Sebastian Gottschalk wrote:

Ron Lopshire wrote:

Sebastian Gottschalk wrote:

Ron Lopshire wrote:

It doesn't matter whether you have the latest version of Java/JRE or not. What matters is that you have removed the previous versions known to be vulnerable. The Java installers will not do that for you. You have to do it manually.

Firefox uses only the most recent version of Java by default, so it doesn't
care about any old versions installed.

It is my understanding, Sebastian, that that is not the point. Vulnerable versions of Java/JDK/JRE _must_ be removed in order to mitigate the vulnerability, irrespective of which versions are actually used. As I said, I am relying on the advice of Java aficionados. I don't use it.

Could it be that you're twisting the JVM being used in general and the
embedding as for browsers? Of course, a single user on the machine can
launch an old JVM, run an application of his choice, this one gets broken
in and then the attacker can break out of the sandbox due to the
vulnerabilities. That doesn't mean that any webbrowser will allow you to
start any different JVM then the one he already selected - which is the
most recent one.

As I said, I don't know. I would be interested in whether this is a POC, or someone has actually been exploited by keeping an older, vulnerable version around.
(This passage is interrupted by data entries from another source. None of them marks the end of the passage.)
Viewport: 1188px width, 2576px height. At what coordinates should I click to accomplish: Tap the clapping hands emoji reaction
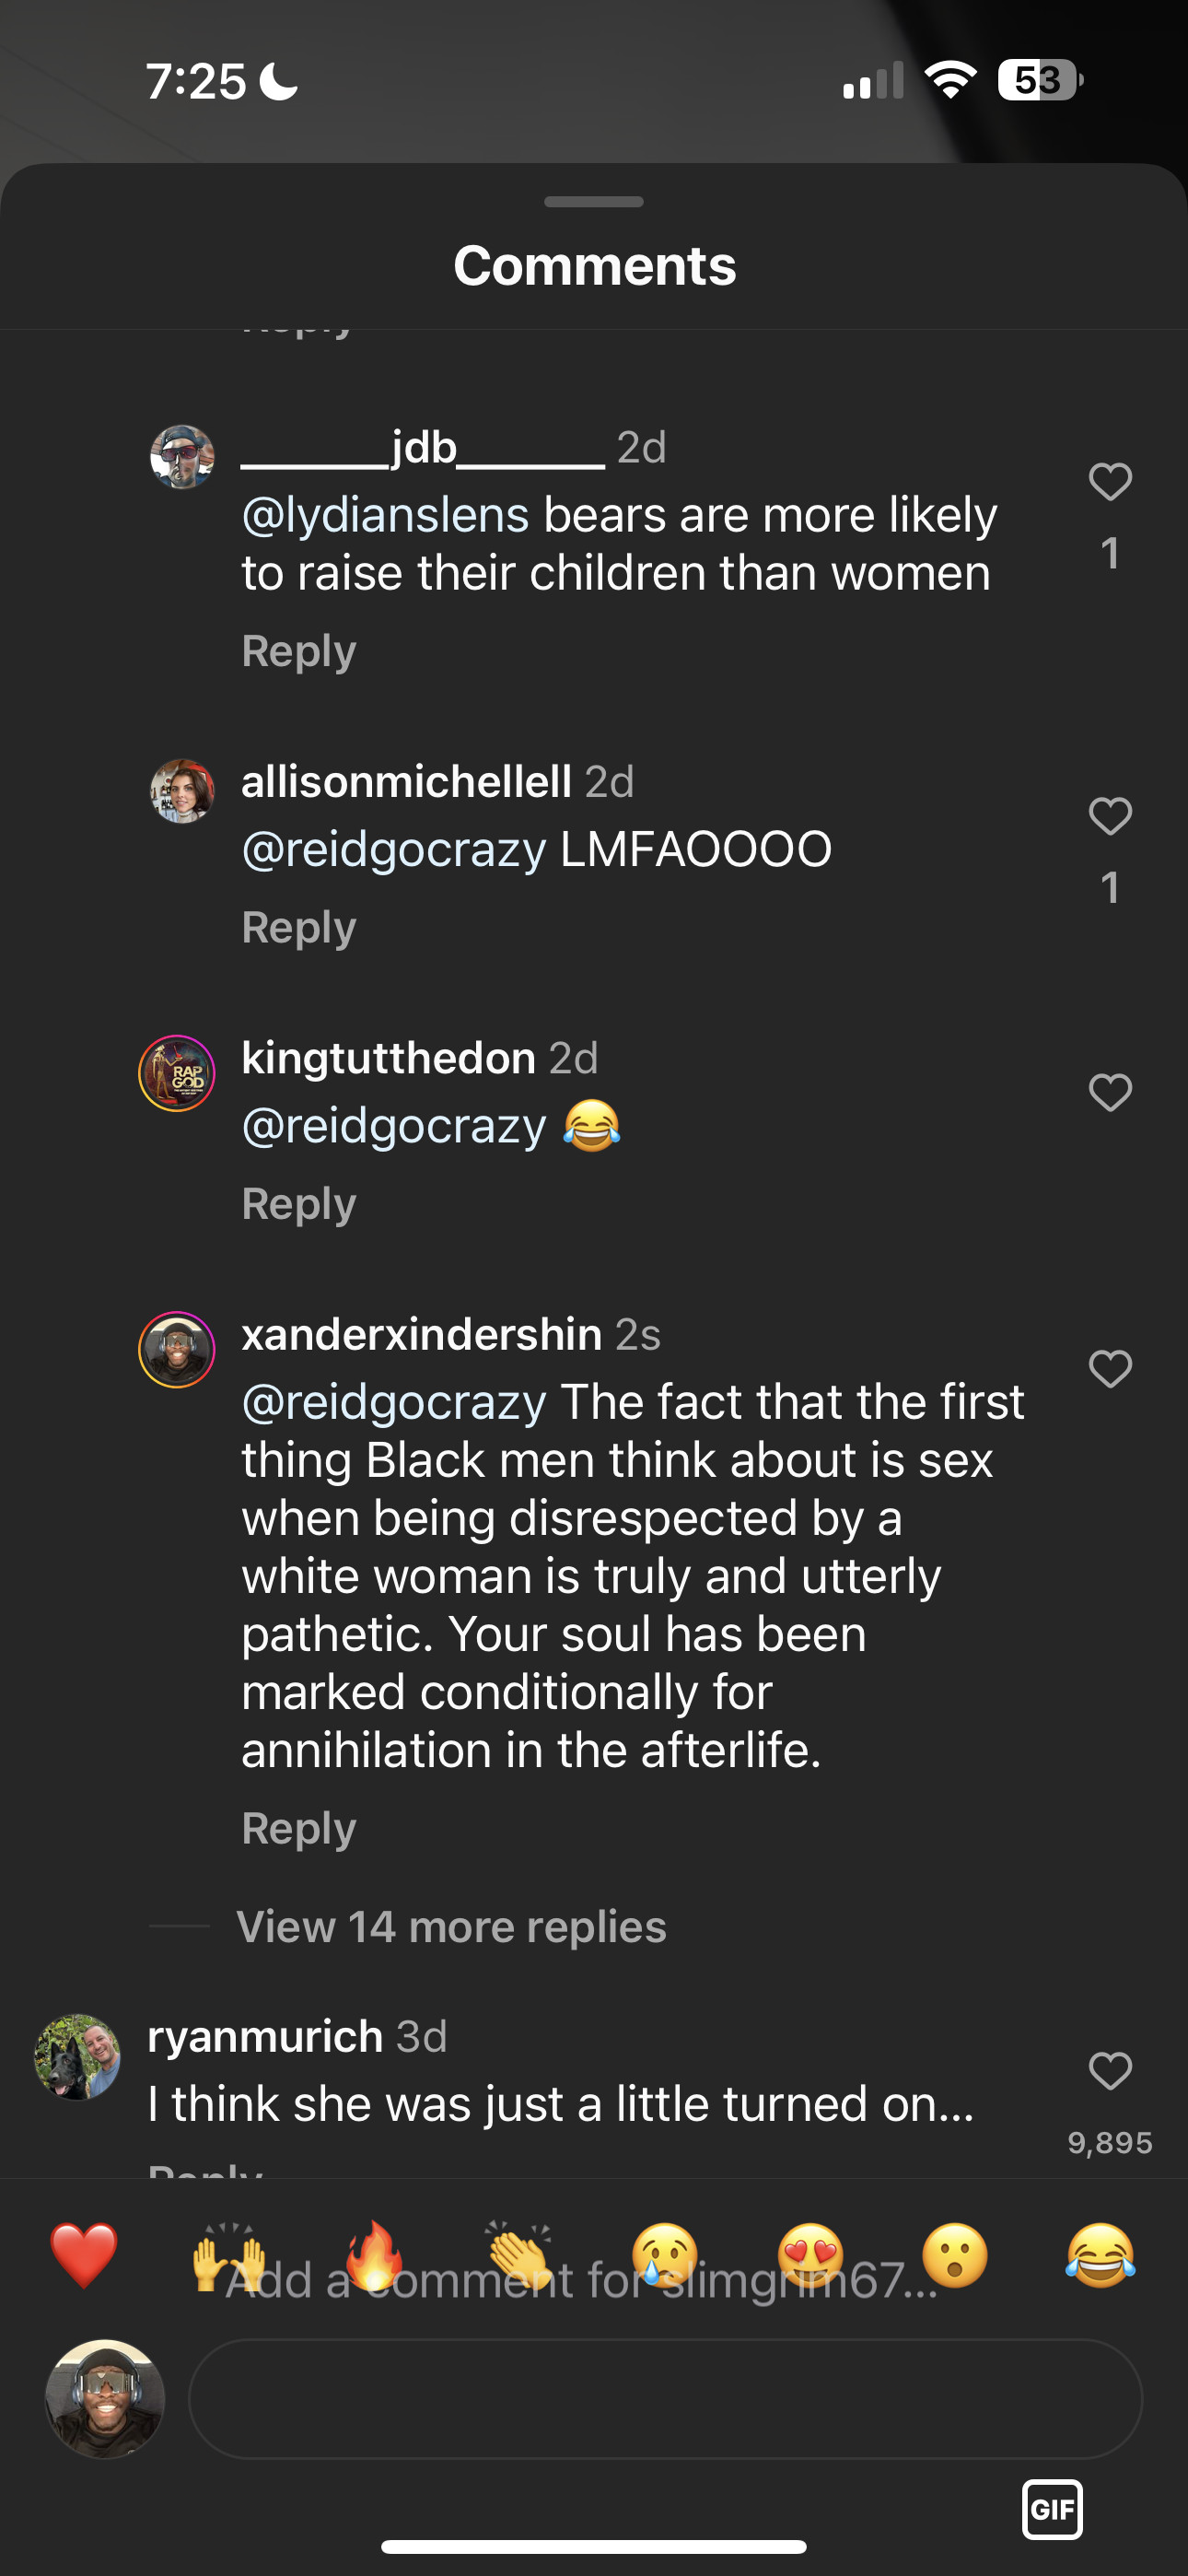point(519,2255)
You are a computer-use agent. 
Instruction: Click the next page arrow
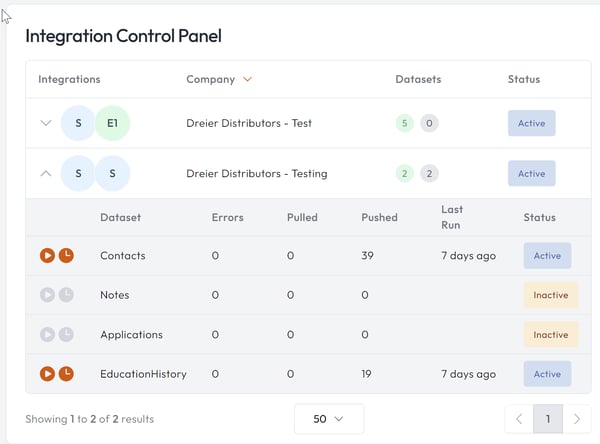(x=578, y=419)
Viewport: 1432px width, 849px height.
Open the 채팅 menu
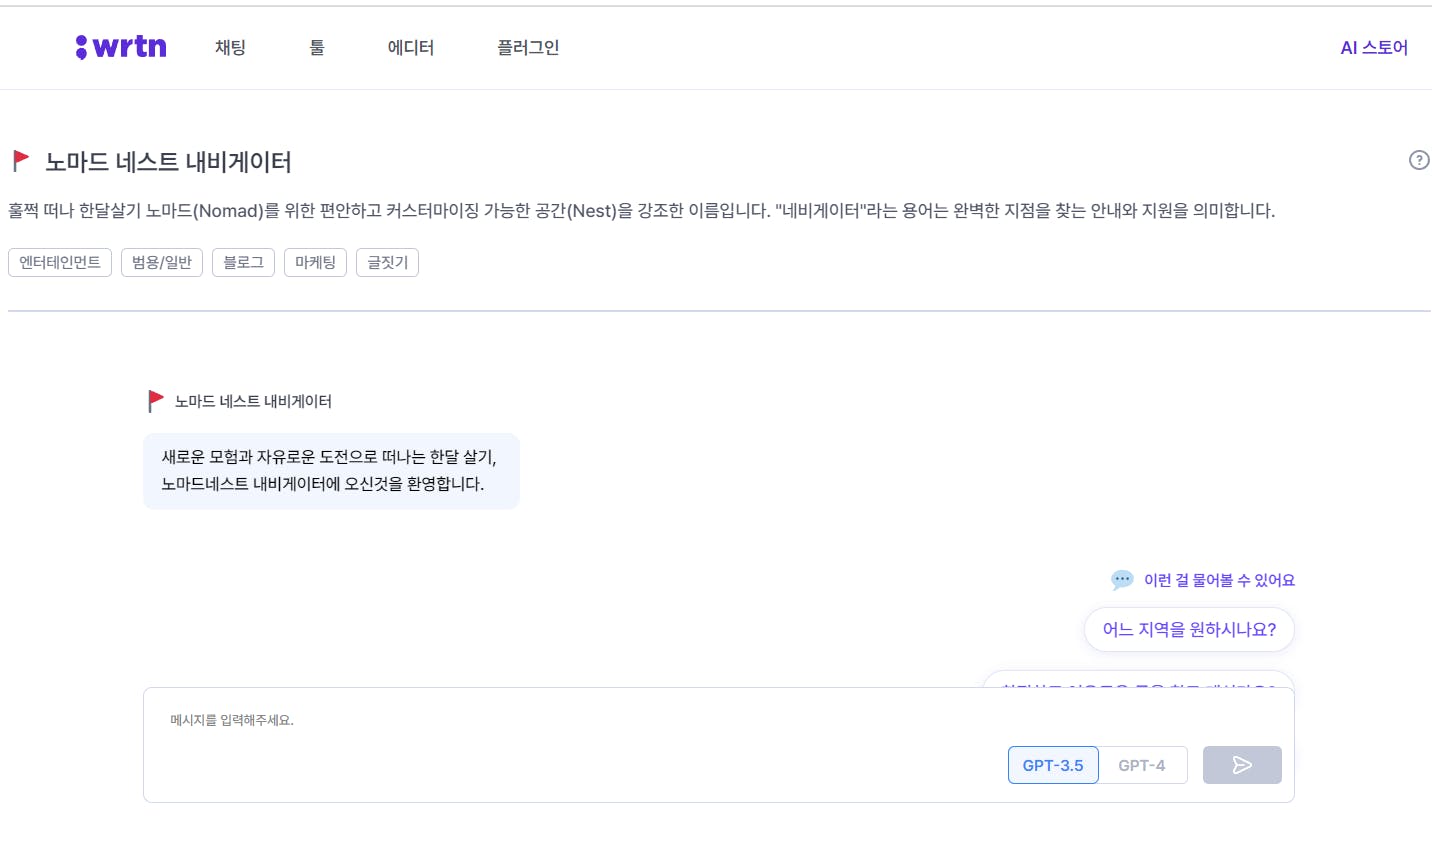pos(230,47)
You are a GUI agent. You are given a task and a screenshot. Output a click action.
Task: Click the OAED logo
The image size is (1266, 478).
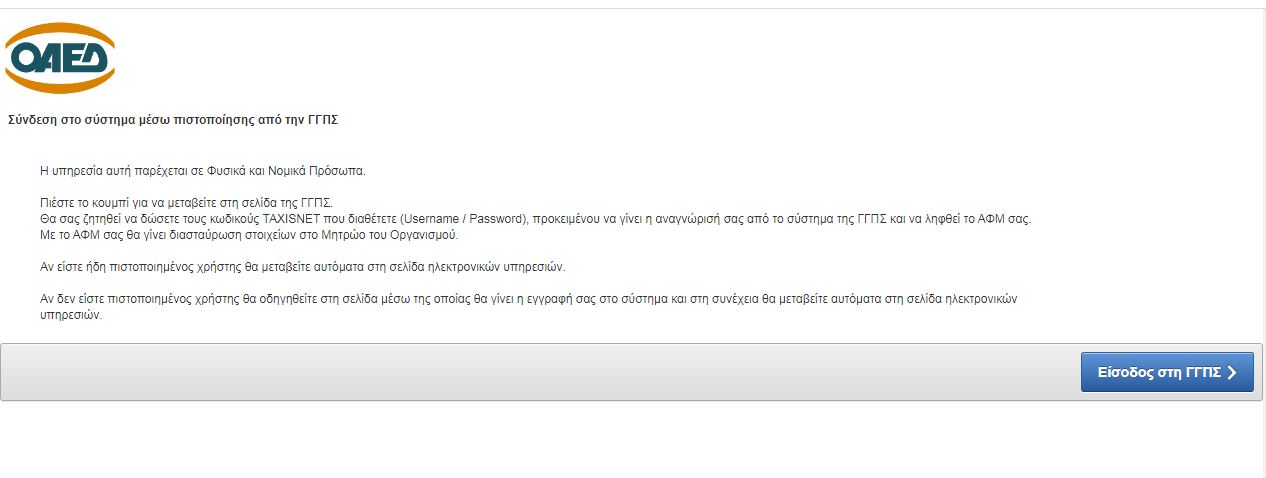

IIUC, at some point this scenario is/was supposed to change. Whether it has or not, I do not know.

Rather not. It's good to be able to have multiple versions of Java (f.e.
1.5, 1.4.2 and 1.6 Beta) running in parallel.

I don't understand that at all. Perhaps an official release and a Beta version for testing purposes, but other than that, why?

There are still some software packages that have problems with Java 1.5,
and this is due to some problems with backward compatibility. (F.e.
semantics of the 'volatile' keyword).

After all, as long as 1.4 gets supported, it's not bad.

I see. Once Sun stops supporting 1.4, it's out of here. [g]

I haven't tried OOo since I have Office 2003 installed.

Ok, then we should stop talking about security. Or serious software.

I told you that I rue the day. ;)

Excel 5-7 were great apps. And then the idiots added ActiveX, HTML help, VBIDE and whole bunch of other crap that I haven't even found yet. Why I need access to my internet connection from a spreadsheet only the marketing clowns in Redmond know. I try to keep it (the Office Suite) locked down, but you never know. BTW, I wouldn't even consider using Outlook. And IE only to update the OS and Office Suite.

I have spent over 10 years developing my Excel apps, and by the time I ported them into another app and/or platform, I would be dead anyway. I rue the day that I ever decided to use Excel, but that is neither here nor there. I am stuck with it.

Well, but that's not it. As long as the MS pseudo-Office suite doesn't
support OpenDocument, you need an additional word processor who does
support it. On Windows, OpenOffice ist the only usable free alternative
(not gonna talk about AbiWord, it sucks).

IMNSHO, Notepad Editor is a better word processing app than any version of MS Word that has ever been or ever will be released. I use MS Word only when absolutely necessary, and that usually involves kicking and screaming.

BTW, I never understood what all of the MS-bashing was about until I bought a WinXP box and installed Office 2003 Professional. Now I know.

Ron :)
.